Published online Feb 15, 2004. doi: 10.3748/wjg.v10.i4.586
Revised: September 12, 2003
Accepted: October 20, 2003
Published online: February 15, 2004
AIM: Anaemia caused by acute upper gastrointestinal bleeding is treated with blood transfusion or iron, but patients usually face a two-month recovery period from post-haemorrhage anaemia. This prospective, randomised, open, pilot study was designed to investigate whether recombinant human erythropoietin (Epoetin) therapy accelerate haematocrit increase in the post-bleeding recovery period.
METHODS: We studied hospitalised patients admitted because of acute ulcer bleeding or haemorrhagic gastritis, who had a haematocrit of 27%-33% and did not receive blood transfusions. One day after the endoscopic confirmation of cessation of bleeding, they were randomised either to erythropoietin (20000 IU Epoetin alfa subcutaneously, on days 0, 4 and 6) plus iron (100 mg im, on days 1 - 6, (G1) or iron only (G2).

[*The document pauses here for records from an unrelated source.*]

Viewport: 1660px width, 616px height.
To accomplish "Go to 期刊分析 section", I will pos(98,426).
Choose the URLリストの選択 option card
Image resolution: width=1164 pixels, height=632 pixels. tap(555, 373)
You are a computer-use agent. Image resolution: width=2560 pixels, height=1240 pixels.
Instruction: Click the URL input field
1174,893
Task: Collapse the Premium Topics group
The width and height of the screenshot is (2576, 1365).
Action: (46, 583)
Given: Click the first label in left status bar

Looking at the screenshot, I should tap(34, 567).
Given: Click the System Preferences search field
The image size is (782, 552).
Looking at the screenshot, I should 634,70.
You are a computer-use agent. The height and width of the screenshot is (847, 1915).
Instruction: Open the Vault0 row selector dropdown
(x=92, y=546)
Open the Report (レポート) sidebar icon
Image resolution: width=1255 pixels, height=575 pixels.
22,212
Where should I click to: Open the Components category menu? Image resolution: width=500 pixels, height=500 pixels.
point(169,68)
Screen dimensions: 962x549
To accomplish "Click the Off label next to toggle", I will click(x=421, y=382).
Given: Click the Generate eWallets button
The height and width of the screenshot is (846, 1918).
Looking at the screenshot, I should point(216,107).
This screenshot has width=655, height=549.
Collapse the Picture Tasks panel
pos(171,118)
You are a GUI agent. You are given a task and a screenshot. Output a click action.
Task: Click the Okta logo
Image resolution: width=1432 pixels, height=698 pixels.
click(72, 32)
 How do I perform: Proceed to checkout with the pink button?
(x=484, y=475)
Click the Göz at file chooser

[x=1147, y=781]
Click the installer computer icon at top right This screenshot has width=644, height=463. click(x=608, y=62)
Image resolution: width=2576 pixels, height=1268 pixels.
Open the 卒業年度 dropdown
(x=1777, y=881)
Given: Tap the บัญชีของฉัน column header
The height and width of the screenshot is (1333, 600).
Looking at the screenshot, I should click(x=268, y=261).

Haematocrit was measured on days 0, 6, 14, 30, 45, and 60, respectively.
RESULTS: One patient from G1 and two from G2 were lost to follow-up. Therefore, 14 and 13 patients from G1 and G2 respectively were analysed. Demographic characteristics, serum iron, ferritin, total iron binding capacity, reticulocytes, and haematocrit were not significantly different at entry to the study. Median reticulocyte counts were significantly different between groups on day six (G1: 4.0, 3.0-6.4 vs G2: 3.5, 2.1%-4.4%, P = 0.03) and median haematocrit on day fourteen [G1: 35.9, 30.7-41.0 vs G2: 32.5, 29.5%-37.0% (median, range), P = 0.04].
CONCLUSION: Erythropoietin administration significantly accelerates correction of anemia after acute ulcer bleeding. The haematocrit gain is equivalent to one unit of transfused blood two weeks after the bleeding episode.